TESTO DA LEGGERE:
□ □ □ □ □ □ □

Per fortuna Gabriele Del Grande è tornato a casa.

Impossibile non gioirne, perché le carceri turche non si augurano a nessuno, ma anche perché a questo punto il martirologio, in mancanza di martire, probabilmente cesserà.

Nonostante questo, prosegue il processo di beatificazione del “blogger, giornalista indipendente mai iscritto all’albo, documentarista, regista” che, in circostanze e per motivi ancora da chiarire, è stato fermato in Turchia mentre, così ha riferito, cenava al ristorante con una sua “fonte”.

Siccome però i processi di canonizzazione richiedono l’esame di documenti e testimonianze che comprovino la santità, e visto che abbiamo la fortuna di essere contemporanei dell’aspirante santo, ci permettiamo una breve, inevitabilmente parziale, analisi della vita e delle opere di Gabriele Del Grande.

In fondo è a casa, vivo e in buona salute, quindi non si rischia di incappare in un’accusa di eresia.

Gabriele Del Grande è il fondatore di un blog, Fortress Europe, che monitora le morti nel Mediterraneo (ultimo aggiornamento: 2 febbraio 2016, più di un anno fa) e collabora, o ha collaborato, con diverse testate, tra le quali Internazionale e L’Unità.

Certo, su questo aspetto del suo lavoro è difficile fare obiezioni. Come si fa ad avercela con un ragazzo che con i sui soli mezzi si impegna per informarci sulla tragedia immane di persone che muoiono tentando di fuggire dalla fame e dalla guerra? Be’, in effetti i mezzi in un’occasione glieli ha forniti Soros, ma cosa c’è di strano? In fondo il capo di Open Society Foundation finanzia i progetti “benefici” più disparati in giro per il mondo, dal golpe in Ucraina alle varie rivoluzioni arancioni che hanno destabilizzato il Medio Oriente, causando buona parte delle ondate di profughi alle quali abbiamo assistito in questi anni, ma perché sottilizzare, se poi regala qualche euro a chi li salva? Del Grande ha detto in conferenza stampa che la notizia dei finanziamenti di Soros é una bufala, perché lui ha ricevuto “solo” 37.000 euro, e solo nel 2011. Prendiamo atto del fatto che Soros con lui è stato spilorcio (evidentemente 37000 euro gli sembrano pochi), ma non si capisce perché la notizia, da lui stesso confermata, debba essere considerata una bufala.

□ □ □ □ □ □ □

[Voci su dove compaiono gli elementi]
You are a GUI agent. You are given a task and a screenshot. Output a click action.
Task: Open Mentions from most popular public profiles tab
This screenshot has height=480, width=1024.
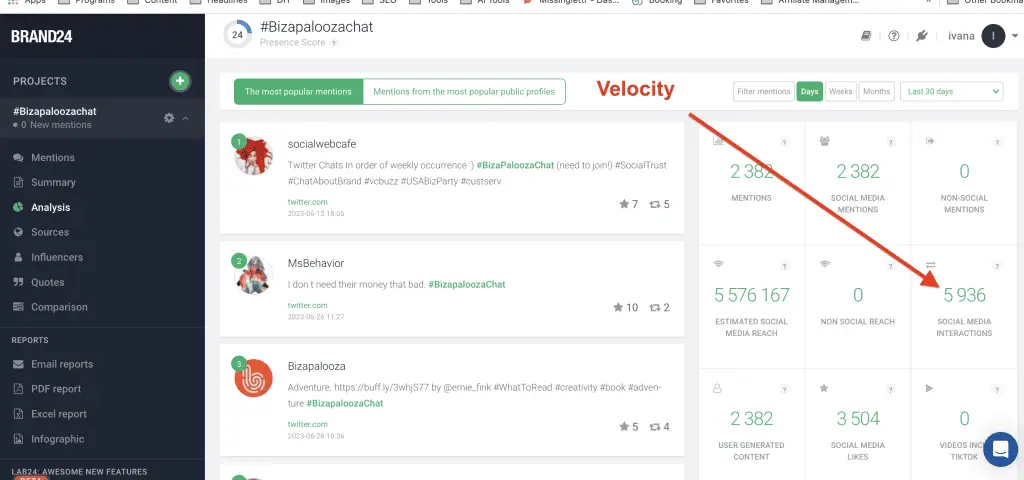[x=464, y=91]
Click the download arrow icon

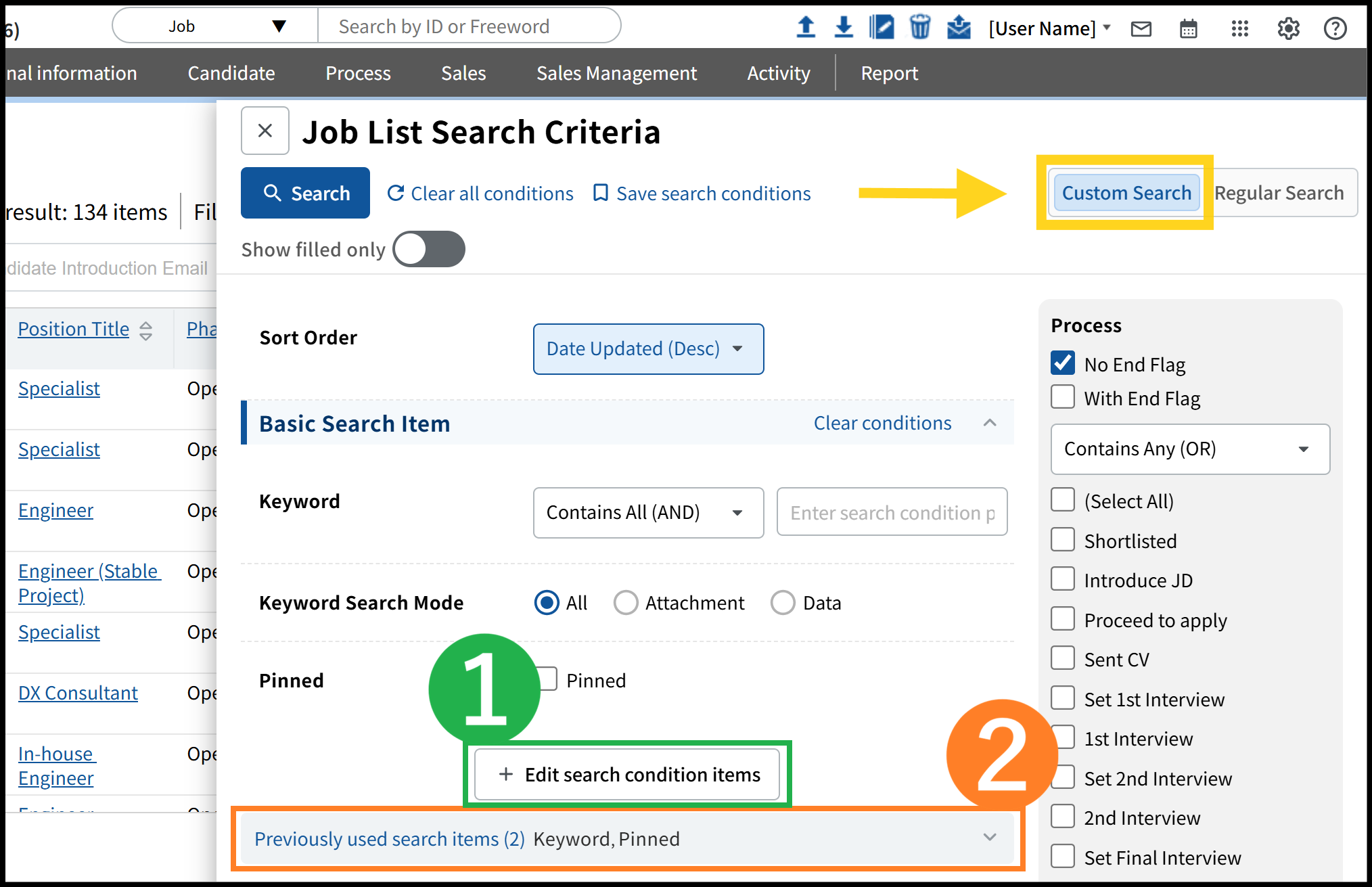(x=844, y=27)
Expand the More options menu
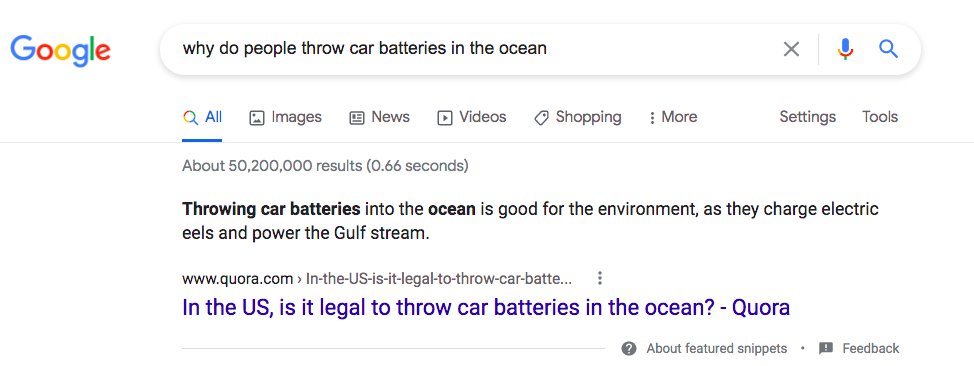Image resolution: width=974 pixels, height=366 pixels. 673,117
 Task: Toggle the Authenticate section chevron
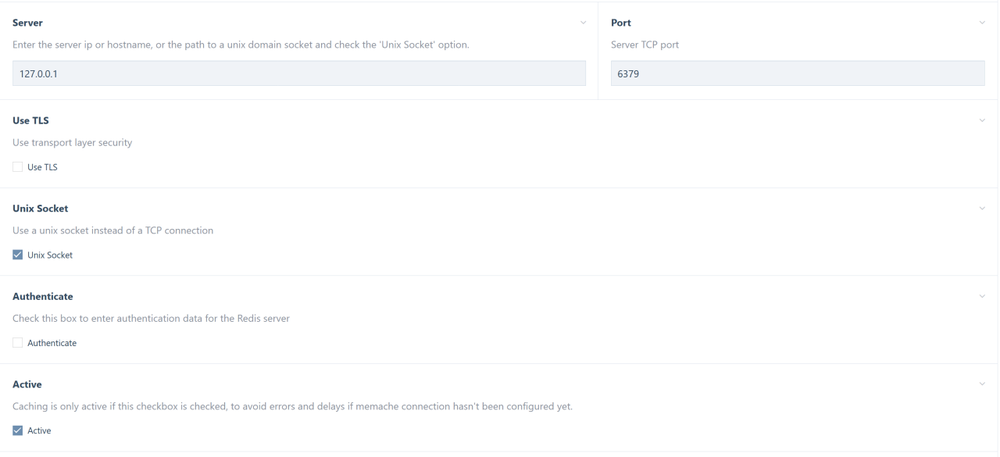(982, 296)
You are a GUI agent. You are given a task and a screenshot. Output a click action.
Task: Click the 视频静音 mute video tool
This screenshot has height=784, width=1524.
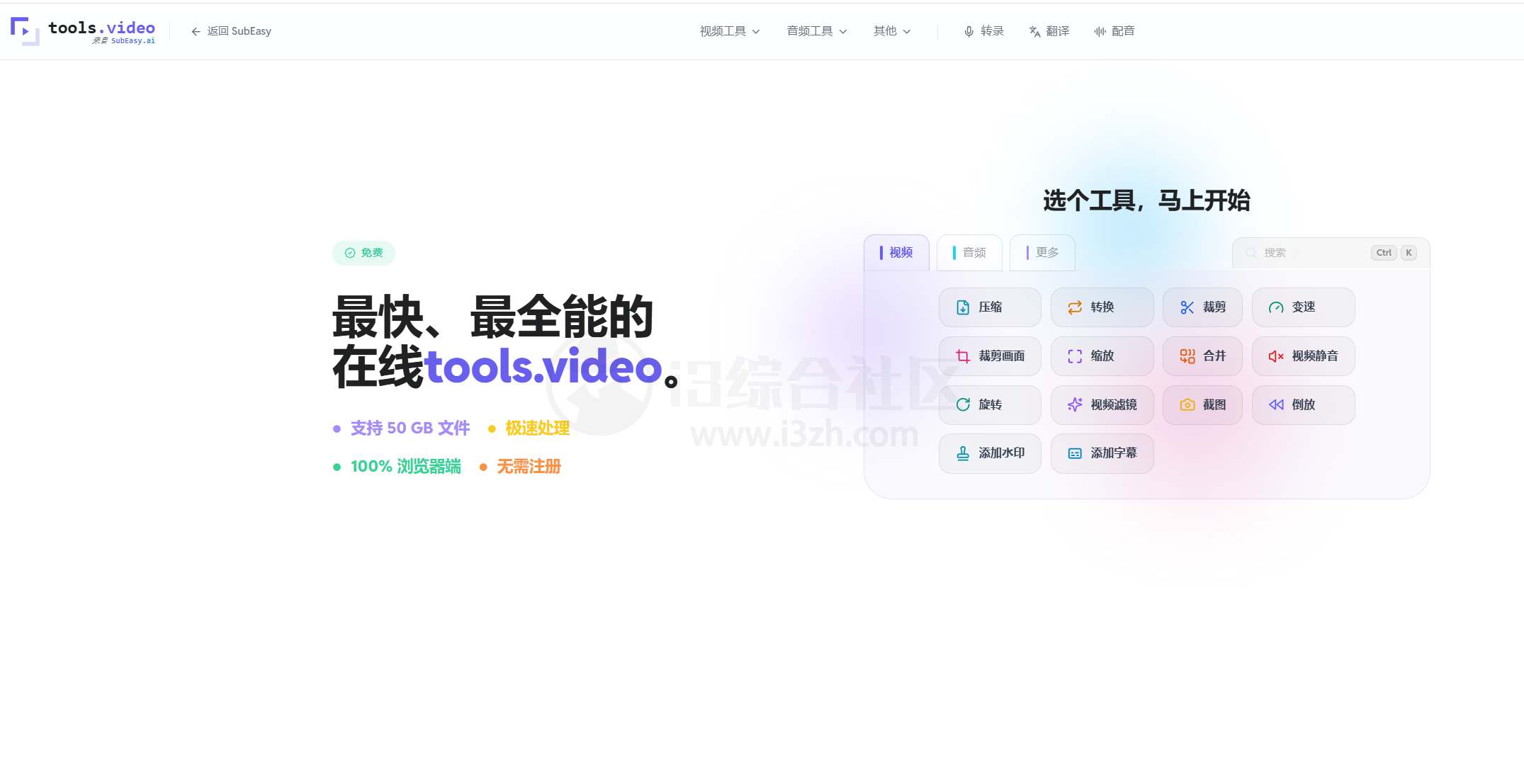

□ □ □ □ □ □ □

COSA FARE:
1. Per quali due motivi, secondo il testo su Gabriele Del Grande, è impossibile non gioire del suo ritorno a casa? Rispondi in una-tre frasi.
2. Estrai dal testo su Gabriele Del Grande il passo che va da "Impossibile non gioirne, perché" fino a "martire, probabilmente cesserà." incluso.
3. Scrivi il seguito del testo su Gabriele Del Grande, riprendendo subito dopo la sua ultima frase.

ELENCO RISPOSTE:
1. Il primo motivo è che le carceri turche non si augurano a nessuno. Il secondo è che, a questo punto, in mancanza di martire il martirologio probabilmente cesserà.

2.
Impossibile non gioirne, perché le carceri turche non si augurano a nessuno, ma anche perché a questo punto il martirologio, in mancanza di martire, probabilmente cesserà.

3.
Ma Del Grande non si occupa solo di questa meritoria opera di monitoraggio (ferma, come abbiamo detto, da più di un anno): scrive anche reportage da vari teatri di guerra, come la Libia e la Siria, ed è proprio durante il conflitto libico che Del Grande comincia a diffondere la sua verità, che per brevità chiameremo Verbo, su dittatori, rivoluzioni e jihadismo.

Per evitare interpretazioni spurie del suo pensiero, e sospetti di pregiudizi nei suoi confronti, attingiamo direttamente dal Verbo: secondo Del Grande, che rilascia questa intervista  nel 2011, il conflitto libico fu un movimento assolutamente spontaneo di cittadini che chiedevano più libertà, una sorta di “risorgimento” di un popolo oppresso da decenni di dittatura, nella quale “ogni forma di dissenso è stata repressa. L’unica forma di opposizione interna negli ultimi decenni è stata quella dell’islam politico. Represso durissimamente dalla dittatura. Basti pensare ai 1.200 islamisti fucilati in una notte nel carcere di Abu Salim a Tripoli nel 1996. E anche la rivoluzione del 17 febbraio è esplosa sulla scintilla di una loro protesta, quando il 15 febbraio i familiari delle vittime sono scesi in piazza per chiedere giustizia. Per il resto è un movimento spontaneo, fatto soprattutto di giovani, anche ingenuo se volete, ma nel senso positivo del termine. Nel senso che c’è una generazione che senza farsi troppi sofismi ha deciso che per la libertà vale la pena lottare e che ha deciso di porre fine al regime di Gheddafi, anche a costo della vita.”.

Qui però il quasi santo è uno e bino, entrando in contraddizione con se stesso, perché nello stesso anno, in un’intervista a Lilli Gruber (23 marzo 2011), dice che la folla di Bengasi chiede la no fly zone e inneggia a Sarkozy e agli Stati Uniti, ed esclude “CATEGORICAMENTE!” che dietro le proteste ci siano gli islamisti. Ma le proteste non le avevano iniziate loro, unica forma di “opposizione”?

Fare fact checking sulle categoriche sicurezze di Del Grande riguardo alla Libia è fin troppo facile: la storia recente ha dimostrato chi fossero i pacifici manifestanti amici di Del Grande e in quali condizioni abbiano ridotto il paese.

 

I dirigenti di Liwa Al-Tawhid si uniscono ad altri gruppi e formano Ahrar al-Sham. Basta guardare i volti che trasudano moderazione e dialogo per essere conquistati da questa causa. AFP PHOTO/ISLAMIC FRONT

Forse più interessanti sono le opere che il Nostro ha dedicato alla Siria, paese che frequenta sin dall’inizio della guerra, riuscendo nell’incredibile impresa di non incontrare nemmeno un sostenitore di Assad. Nemmeno uno, neanche un tassista, un passante, un cugino alla lontana del cuoco del palazzo presidenziale. Nessuno.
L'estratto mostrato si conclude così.